Moon Phase: 12th Moon of celtic calendar (October to Samhain)

Moon Name: Harvest, Blood, Hunters moon

Letter: Ng

Title: Shrub

Height: (mature) up to 9ft 3mtr

Influence: Female / Androgenous

Age: Continuous re-birth

Shape: Spindle fountain

Legend: Food for Samhain. Encourages co-operation between worlds. Positive action.

Medicinal Qualities: Tummy problems, ankle or feet swelling, constipation, irritable bowel, mental health issues.

The Reed (Typha Latifola) is perhaps the plant that has colonised the world and succeeded where the Celtic nations didn't. The information gathered here is from locations across the planet and from this we can summise as to how and what the qualities of this plant were at the time of the Prydain Druids.
It is one of the few foods that can be harvested throughout the winter and will provide nutritious food for the winter months. Evidence from across the entire Celtic regions expands, to starch grains being found on or near grinding stones from as far back as 30,000 years ago meaning ground flour was included as an essential part of their diet. Possibly along with egg shell this was the mythical druids disc that so much has been written about.

The feathers from the bulrush seed absorb fluid and with the seed can be abrasive, it would have been used to clean and cure animal hide. The abundance of feathers available made these an obvious source for stuffing mattresses also as a soft lining, so to line the inside of a babies crib or insulate shoes would have been common place. Once dried these feathers would have been used as tinder for fire, also once the stems had been dried they make excellent incense sticks and being slow burning make a great way of keeping the home fire burning and releasing a soft white smoke as an active deterrent against flies and other insects. The inside of the stem contains starch, by slow cooking the stem and root comes syrup, by baking then grinding comes flour, also such is the versatility of this plant that it povides enough sustenance in 15 to 20 roots or new stem per day for the adult body to survive. Early Saxon coracles are known to have been made with the reed, the Paiute Indians of Northern America do to this day make small flatillas from this plant utilising the leaf, stem and syrup as a bind and waterproofing for their boats.
(On a personal note, I wonder if it would be possible to build a boat from reeds and once finished with it... eat it? I will wait for someone with more knowledge than I to confirm this theory. lol)
The stem of a bulrush is as straight as an arrow because it literally grows straight up, many a lazy bowman has used the reed as an arrow it's light weight allows it to be carried on the air and as such will travel great distances.
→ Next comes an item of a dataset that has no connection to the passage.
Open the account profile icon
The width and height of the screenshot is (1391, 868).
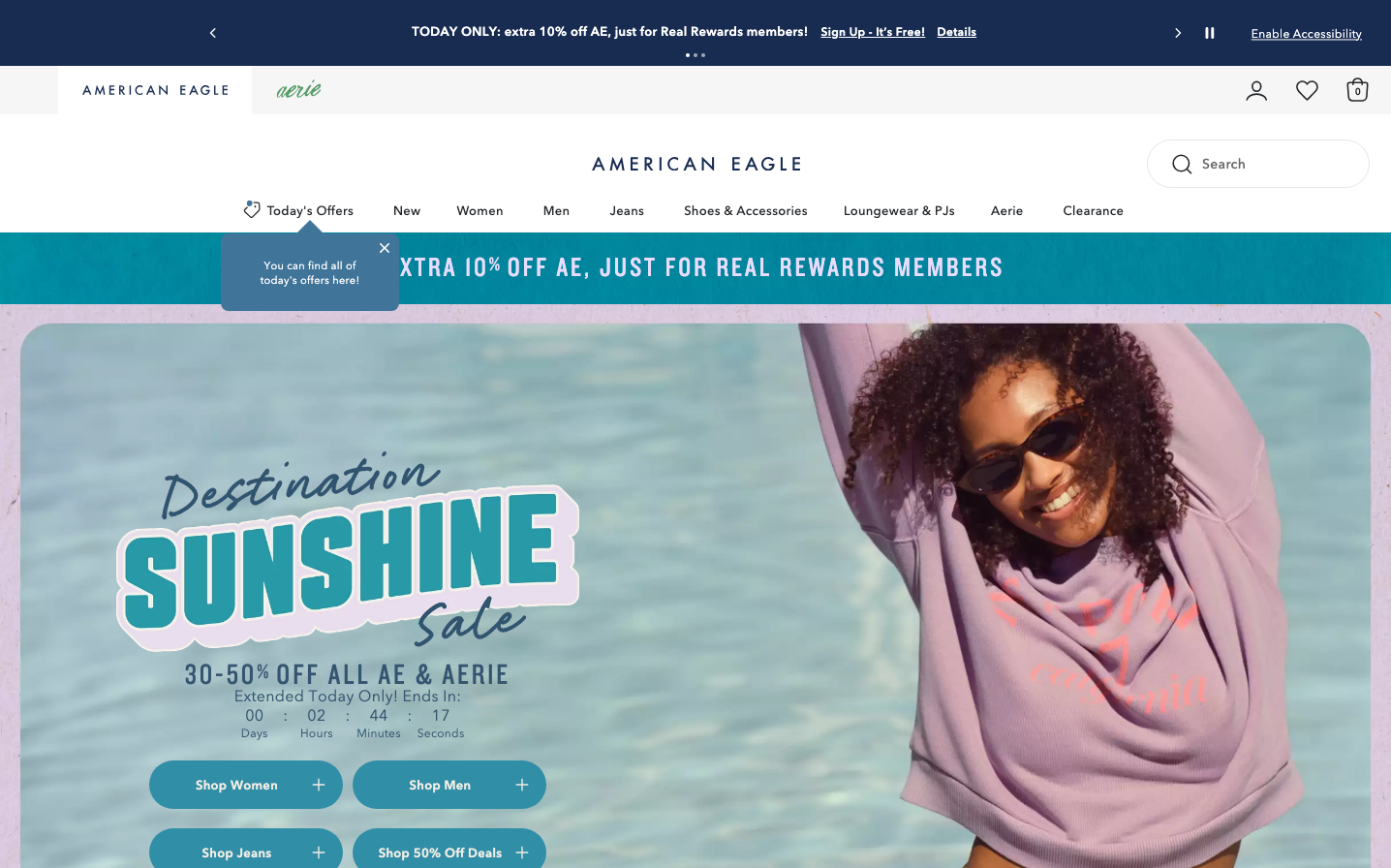pos(1256,91)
A natural bolt for a crossbow means deadly accuracy, a point well delivered.
To see a Reed in full plume ready to shed its seed is a wonderful sight, with the pure white feathering shedding umbrellas carrying seed. It is easy to understand why the fae have been associated to this plant. The pike or salmon swimming through its roots seeking and searching. The Moses basket is called so because Moses was pushed out into the Danube, a basket expertly made in an instant from "The Reed."
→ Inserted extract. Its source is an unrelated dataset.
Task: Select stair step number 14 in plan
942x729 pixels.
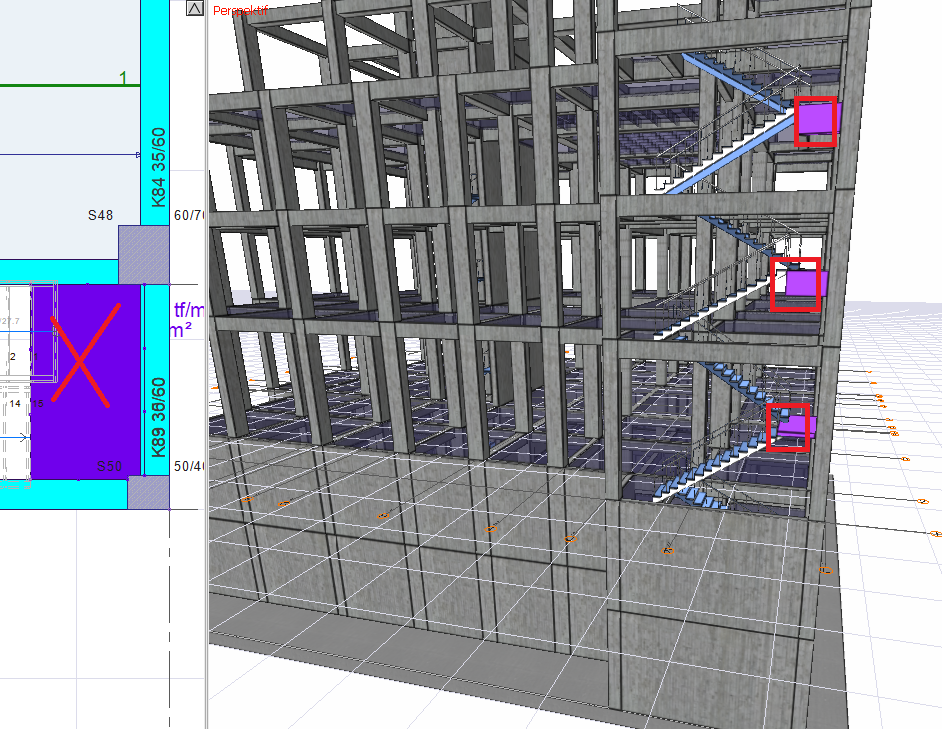Action: coord(15,402)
The seed nests into the earth waiting for water and is capable of laying for years without disturbance, the water inspires it to grow, even in deep water and against the tide it will grow straight up to touch the air. It grows from the earth through water to touch air and is sacred for this reason. The power of three, where the land touches the water and air. Once the seed is airbourne it will find it's place to nest and to wait.